男の子のしつけと怒りかた

一般的に女の子の精神的成長は、男の子よりも早いといわれています。

女の子の場合は、大人や特に親の言葉づかいや仕草のマネをして、大人ぶって楽しんだりします。

親から何か文句を言われようものなら、何故自分が叱られなければならないのかを考えて反論したり、「お母さんだって」とか「お姉ちゃんだって」などと他の家族も同じようなことをしているではないかといった比較による反論までやってきます。

一方で、男の子が弁論逞しく親や大人に反論している姿はあまり目にすることがありません。

ややもすると、反論するどころかすぐに目に大粒の涙を浮かべて泣き出してしまう男の子も多いことでしょう。

泣き虫な男の子は、特に多い傾向があるように思われます。

男の子は基本的に「母親依存度」が高い傾向にあります。

世のお父さん方には悲しいデータではありますが、「お父さんとお母さんのどっちが好き?」と男の子に訊いた場合、およそ8割の男の子が「お母さん」と答えることがわかっています。

それほど、母親と息子の絆は非常に大きいといえるでしょう。

要するに「甘えん坊」ということなのですが、突き放されるととても深い心の傷を負うことがあります。

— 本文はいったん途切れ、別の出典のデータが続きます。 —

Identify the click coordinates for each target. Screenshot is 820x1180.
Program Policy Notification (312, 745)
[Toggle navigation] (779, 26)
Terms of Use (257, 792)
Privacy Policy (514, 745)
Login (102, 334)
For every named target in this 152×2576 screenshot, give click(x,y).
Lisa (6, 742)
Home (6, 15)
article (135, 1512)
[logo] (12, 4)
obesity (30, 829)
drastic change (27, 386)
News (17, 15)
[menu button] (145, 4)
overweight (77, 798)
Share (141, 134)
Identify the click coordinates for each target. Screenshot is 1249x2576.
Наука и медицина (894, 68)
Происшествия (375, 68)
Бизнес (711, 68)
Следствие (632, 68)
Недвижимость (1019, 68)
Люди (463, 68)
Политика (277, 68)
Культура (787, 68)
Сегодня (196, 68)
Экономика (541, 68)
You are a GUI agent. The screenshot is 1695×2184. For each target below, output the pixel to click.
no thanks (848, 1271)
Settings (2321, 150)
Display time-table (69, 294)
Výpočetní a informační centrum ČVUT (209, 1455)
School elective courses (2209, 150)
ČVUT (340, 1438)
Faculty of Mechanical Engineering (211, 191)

つまり「ガラスのハート」である男の子が多く、とあるアイドルデュオの名曲にも「硝子の少年」という曲があるほどです。

男の子が何か危険な行為や反道徳的な行為を行った際に、どやしつけるのは良いことではありません。

女の子よりも打たれ弱いことが、研究データからもわかっています。

母親から罵られたり、ぶたれたりしたことが大人に成長してからもPTSDのように深層心理の中に植え付けられてしまい、大人の女性とまともに会話すらできなくなってしまう可能性もあります。

男の子は感覚的に動くものと考えた方が良いと考えられ、難しい理論的な説明によって、悪い事ややってはいけないことを理解させようとするのは、あまり効果的ではありません。

では、男の子のしつけはどのようにすれば良いのでしょうか。

漠然とした表現ですが、「感覚に訴える」ということがポイントになってきます。

硝子の心を持っている反面、感覚的には繊細な部分があり、例えば母親の顔色や動作ひとつから「今日のママは機嫌が良いな」とか「今日のパパは楽しそうだな」などと敏感に感じ取っています。

しかし、それを口に出して表現することはほとんどなく、自分の心の中で感覚として読み取っているのです。

要は「口で言うより、態度や行動をみせて学ばせる」ことが重要になってくるでしょう。

怒り方についても、スーパーのお菓子売り場やオモチャ売り場で、母親が大きな怒鳴り声を出して息子を叱り飛ばし、その子は泣き叫んでいるという現場に出くわした人は多いことでしょう。

あのやり取りは最悪で、親が思いどおりにならない苛立ちを子供にぶつけているようなものです。

男の子に対しては、理論よりも感覚で教え込むことが大切です。

我が儘を言ってデパートの通路に座り込んだり、お友達が遊んでいるオモチャを無理矢理取り上げてしまうなどの乱暴な行動がみられたときには、怒鳴りつけたりましてや手を上げたりしては絶対にいけません。

「自分がされた時にどう感じるか」を体感させる方法が効果的です。

楽しんで遊んでいる最中に、突然手にしていた玩具を取り上げてみる、そうして「どんな気持ち?」と聞いてみるのです。

男の子が急いで公園などの遊び場へ行きたがっているとします。

そんな時、「ママは行きたくない」とか「ママはおうちでテレビが見たいのよ」などと子供がこれから楽しくやろうとしていることの出鼻をくじくようなことを言ってみます。

そして、同じように「こんなことされたら、こんなこと言われたら、〇〇ちゃんどんな気持ち?」と確認してみるのです。

きっと、今自分が小さな心の中で感じている何とも言えない「不快感」を実感することになり他人の気持ちを知るデビューです。